To complement the cross-sectional analyses at each sampling timepoint, we took advantage of the longitudinal study design to explore variation in microbiota diversity and genus abundance across early infancy. Longitudinal mixed-effects models were used to compare Shannon index by country (pairwise comparisons with FDR correction), ORV outcome (seroconversion and dose 1 shedding status), and neonatal rotavirus infection, including week of life as a covariate (to account for age-associated changes in microbiota composition) and study ID as a random effect. For common genera (>20% across infant samples in a given country), we used longitudinal zero-inflated negative binomial models of sequence counts to identify taxa that discriminated infants according to country or ORV outcome, adjusting for age (by including week as a fixed effect) and including study ID as a random effect. A threshold of 20% was selected based on prior validation of this statistical modelling approach in the context of microbiome proportion data45. For taxa with a prevalence of >95%, negative binomial models without zero inflation were used.

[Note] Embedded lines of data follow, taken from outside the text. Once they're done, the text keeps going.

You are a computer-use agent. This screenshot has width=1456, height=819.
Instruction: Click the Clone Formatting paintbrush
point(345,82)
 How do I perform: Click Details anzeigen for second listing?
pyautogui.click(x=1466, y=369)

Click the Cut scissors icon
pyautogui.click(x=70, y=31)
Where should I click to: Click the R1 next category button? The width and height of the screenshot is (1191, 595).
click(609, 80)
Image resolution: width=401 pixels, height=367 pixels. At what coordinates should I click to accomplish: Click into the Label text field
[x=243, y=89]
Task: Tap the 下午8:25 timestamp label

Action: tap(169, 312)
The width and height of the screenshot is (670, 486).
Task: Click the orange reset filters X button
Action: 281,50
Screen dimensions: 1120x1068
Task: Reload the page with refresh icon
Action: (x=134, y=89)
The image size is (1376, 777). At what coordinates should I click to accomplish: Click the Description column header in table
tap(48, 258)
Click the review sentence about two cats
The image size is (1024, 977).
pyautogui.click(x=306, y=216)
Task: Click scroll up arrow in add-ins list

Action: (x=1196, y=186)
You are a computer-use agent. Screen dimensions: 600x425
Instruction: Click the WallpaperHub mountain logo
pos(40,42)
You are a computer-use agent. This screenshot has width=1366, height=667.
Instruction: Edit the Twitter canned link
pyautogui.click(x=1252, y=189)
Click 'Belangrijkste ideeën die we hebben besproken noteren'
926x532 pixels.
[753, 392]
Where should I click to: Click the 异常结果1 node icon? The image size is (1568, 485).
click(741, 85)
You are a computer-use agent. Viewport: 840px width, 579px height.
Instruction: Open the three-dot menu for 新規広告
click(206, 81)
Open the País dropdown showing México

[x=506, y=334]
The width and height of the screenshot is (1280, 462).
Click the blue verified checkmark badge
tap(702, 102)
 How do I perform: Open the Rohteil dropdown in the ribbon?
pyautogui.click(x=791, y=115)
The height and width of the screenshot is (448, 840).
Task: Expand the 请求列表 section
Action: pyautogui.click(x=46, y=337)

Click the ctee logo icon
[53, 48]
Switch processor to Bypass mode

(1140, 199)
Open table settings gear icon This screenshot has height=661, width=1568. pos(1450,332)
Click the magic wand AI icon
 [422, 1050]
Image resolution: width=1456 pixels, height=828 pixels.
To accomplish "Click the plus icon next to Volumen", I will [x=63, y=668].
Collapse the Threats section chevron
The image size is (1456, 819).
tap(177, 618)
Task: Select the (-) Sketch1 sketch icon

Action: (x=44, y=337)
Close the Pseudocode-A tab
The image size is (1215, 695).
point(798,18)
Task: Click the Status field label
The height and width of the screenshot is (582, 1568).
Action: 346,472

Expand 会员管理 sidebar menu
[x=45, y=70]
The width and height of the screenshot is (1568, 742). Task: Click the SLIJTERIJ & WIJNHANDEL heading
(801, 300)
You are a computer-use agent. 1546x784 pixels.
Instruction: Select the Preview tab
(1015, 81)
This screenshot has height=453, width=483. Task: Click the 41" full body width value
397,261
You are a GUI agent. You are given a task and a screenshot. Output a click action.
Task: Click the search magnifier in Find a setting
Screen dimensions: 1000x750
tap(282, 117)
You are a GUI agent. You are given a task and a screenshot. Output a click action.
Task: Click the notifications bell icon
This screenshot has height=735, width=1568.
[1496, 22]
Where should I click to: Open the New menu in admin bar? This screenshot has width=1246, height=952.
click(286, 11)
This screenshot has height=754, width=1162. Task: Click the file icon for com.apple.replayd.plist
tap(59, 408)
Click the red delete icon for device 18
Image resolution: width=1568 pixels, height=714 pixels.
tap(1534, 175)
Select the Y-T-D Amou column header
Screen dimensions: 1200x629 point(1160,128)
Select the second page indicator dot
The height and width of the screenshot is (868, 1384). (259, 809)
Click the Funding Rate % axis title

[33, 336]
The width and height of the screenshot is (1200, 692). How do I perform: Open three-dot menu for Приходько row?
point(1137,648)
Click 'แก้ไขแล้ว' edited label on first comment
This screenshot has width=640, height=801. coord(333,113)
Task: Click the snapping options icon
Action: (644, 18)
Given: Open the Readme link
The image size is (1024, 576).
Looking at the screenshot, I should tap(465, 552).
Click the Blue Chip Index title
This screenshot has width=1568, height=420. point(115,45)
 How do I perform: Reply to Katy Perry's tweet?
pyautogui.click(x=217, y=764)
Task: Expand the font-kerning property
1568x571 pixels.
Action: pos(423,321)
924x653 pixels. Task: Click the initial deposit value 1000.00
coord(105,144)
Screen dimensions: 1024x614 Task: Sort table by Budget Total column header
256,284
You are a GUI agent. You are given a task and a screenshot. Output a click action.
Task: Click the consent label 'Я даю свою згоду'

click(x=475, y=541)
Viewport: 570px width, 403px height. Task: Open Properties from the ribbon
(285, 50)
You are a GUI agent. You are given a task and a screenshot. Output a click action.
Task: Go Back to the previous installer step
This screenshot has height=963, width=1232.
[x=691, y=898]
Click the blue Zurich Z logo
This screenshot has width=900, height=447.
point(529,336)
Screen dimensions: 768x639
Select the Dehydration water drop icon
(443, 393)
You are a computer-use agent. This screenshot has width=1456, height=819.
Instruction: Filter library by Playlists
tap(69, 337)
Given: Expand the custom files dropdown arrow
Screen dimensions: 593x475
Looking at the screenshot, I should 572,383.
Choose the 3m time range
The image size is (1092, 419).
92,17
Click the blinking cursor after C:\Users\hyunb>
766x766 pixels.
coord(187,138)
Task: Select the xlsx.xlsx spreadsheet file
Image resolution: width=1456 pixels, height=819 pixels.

For technical replicates (including positive controls and samples selected for independent validation), we quantified the proportion of variance explained by sample ID using linear regression (Shannon index, genus abundances) or PERMANOVA with 999 permutations (unweighted Bray–Curtis distances). We also used PERMANOVA to quantify the proportion of variation in microbiota composition associated with sequencing run, stratified by age and country.

Random Forests

We applied the Random Forests algorithm in a series of cross-sectional analyses to predict country, seroconversion, or shedding status (classification approach), or post-vaccination log-transformed RV-IgA concentration (regression approach) based on genus or RSV relative abundances. Taxa were included if they were detected with a prevalence of >5% in at least one of the groups being compared. For each analysis, we performed 20 iterations of 5-fold cross-validation. For classification models, we standardised the baseline accuracy at 50% by fitting each iteration of 5-fold cross-validation on a random subset of 50 samples per group (or the number of samples in the minority group if this was <50). Models were excluded if there were <10 samples in the minority group. For regression models, out-of-bag R2 values for predicted vs observed RV-IgA values were determined via linear regression. Mean cross-validation variable importance was determined based on the increase in Gini index (classification) or mean squared error (regression) of out-of-bag sample prediction following random permutation. For Indian infants, we assessed additional models based on a combination of demography/baseline health measurements (18 variables), exposure/antibody data (12 variables, encompassing inflammatory biomarkers, neonatal rotavirus infection status, and maternal antibodies), and genus relative abundances at the time of the first ORV dose (55 variables, encompassing genera present in >5% of samples).

Sample size

As reported in the published protocol37, we calculated that a sample size of 150 infants in India and Malawi would provide 80% power to detect a two-fold higher mean concentration of RV-IgG in infants who fail to seroconvert compared with those who seroconvert (assuming 40% seroconversion in each), while a sample size of 50 in the UK would provide 79% power to detect significant differences in RV-IgA by seroconversion status across the study sites (assuming 95% seroconversion in the UK). These sample sizes would also provide 95% power to detect significant differences in Shannon index according to seroconversion status in India and Malawi. The sample size in India (n = 307) exceeded these targets owing to the high recruitment rates in this cohort and the decision to merge the IPV and OPV arms in the final analysis. On the other hand, owing to challenges in recruitment and sample collection over the course of the study, the final samples size in Malawi (n = 119) fell short in these estimates. Since RV-IgG data were not available for the UK and Malawi, our final analyses of maternal antibodies across cohorts focused on RV-IgA.

Reporting summary

Further information on research design is available in the Nature Research Reporting Summary linked to this article.